Saved entries:

=== Begin Enclosure ===

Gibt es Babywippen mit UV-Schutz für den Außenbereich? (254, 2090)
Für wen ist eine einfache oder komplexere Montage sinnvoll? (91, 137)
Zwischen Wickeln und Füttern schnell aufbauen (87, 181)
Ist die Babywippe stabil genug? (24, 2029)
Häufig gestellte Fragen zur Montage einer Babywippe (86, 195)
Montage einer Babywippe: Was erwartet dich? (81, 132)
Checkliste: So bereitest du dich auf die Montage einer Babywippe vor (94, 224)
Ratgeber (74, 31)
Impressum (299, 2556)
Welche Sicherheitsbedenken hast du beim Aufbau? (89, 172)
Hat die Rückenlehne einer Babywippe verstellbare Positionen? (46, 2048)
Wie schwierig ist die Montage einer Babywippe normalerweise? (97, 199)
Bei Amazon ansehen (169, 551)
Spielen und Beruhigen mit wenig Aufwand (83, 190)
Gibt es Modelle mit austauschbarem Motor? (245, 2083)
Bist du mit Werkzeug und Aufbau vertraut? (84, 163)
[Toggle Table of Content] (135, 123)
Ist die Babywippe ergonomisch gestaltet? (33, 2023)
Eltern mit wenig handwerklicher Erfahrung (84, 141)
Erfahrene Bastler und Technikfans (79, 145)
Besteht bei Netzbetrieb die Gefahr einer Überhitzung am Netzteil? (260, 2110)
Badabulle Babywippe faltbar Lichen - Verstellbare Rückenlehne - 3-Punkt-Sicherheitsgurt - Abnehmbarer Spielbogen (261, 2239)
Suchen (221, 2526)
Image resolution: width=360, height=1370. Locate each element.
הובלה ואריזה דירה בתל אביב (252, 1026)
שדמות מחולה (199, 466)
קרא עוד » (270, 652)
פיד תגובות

=== End Enclosure ===

## What you should do:
All lines of the data above that include the word "Montage" must be shown.

## Exercise solution:
Für wen ist eine einfache oder komplexere Montage sinnvoll? (91, 137)
Häufig gestellte Fragen zur Montage einer Babywippe (86, 195)
Montage einer Babywippe: Was erwartet dich? (81, 132)
Checkliste: So bereitest du dich auf die Montage einer Babywippe vor (94, 224)
Wie schwierig ist die Montage einer Babywippe normalerweise? (97, 199)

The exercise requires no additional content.